Is your feature request related to a problem? Please describe. OpenSearch stands as a versatile, scalable, open-source solution designed for diverse data exploration needs, ranging from interactive log analytics to real-time application monitoring. Despite its capabilities, OpenSearch users and administrators often encounter challenges in ensuring optimal search performance due to limited expertise or OpenSearch's current constraints in providing comprehensive data points on query executions. Common questions include:
The overarching objective of the Query Insights initiative is to address these issues by building frameworks, APIs, and dashboards, with minimal performance impact, to offer profound insights, metrics and recommendations into query executions, empowering users to better understand search query characteristics, patterns, and system behavior during query execution stages. Query Insights will facilitates enhanced detection, diagnosis, and prevension of query performance issues, ultimately improving query processing performance, user experience, and overall system resilience.
Let's discuss the scope and components of the framework!
Describe the solution you'd like
As we briefly discussed in this RFC, We want to design and build a robust framework that efficiently handles data collection, storage, processing, and export for query insights data. We need to build this framework in a resource efficient manner to minimize the impact on search performance. Also, we need to focus on the extensibility of the framework to ensure new metrics and the associated analysis and insights associated can be added easily.
The framework should have these main components: data collection, data storage and process, recommendation engine, and data export.
The interactions between these components are illustrated in the chart below.
Data collection workflow, executed by request listeners, span listeners, or other components, channels information to one or more in-memory storage units for further analysis and post-processing. Subsequently, asynchronous processors kick in and analyze the data, generate insights and results (potentially utilizing stored historical data) - the query insights dashboard will also be using the analyzed and aggregated data to display the query insights charts. After that, the results will be handled by certain asynchronous exporters to export to different sinks.

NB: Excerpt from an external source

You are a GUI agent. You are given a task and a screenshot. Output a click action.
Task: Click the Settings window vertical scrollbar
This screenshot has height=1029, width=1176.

Describe alternatives you've considered As discussed in this comment of the Top N query RFC, we can potentially leverage the OPTL collector when it becomes available and migrate certain aggregation logic from the query insights components to OPTL collectors outside of OpenSearch process. With this approach, we can send traces/spans to OPTL collectors, where the collector takes responsibility for necessary calculations, aggregations and export. This strategy could further reduce the impact on the OpenSearch process.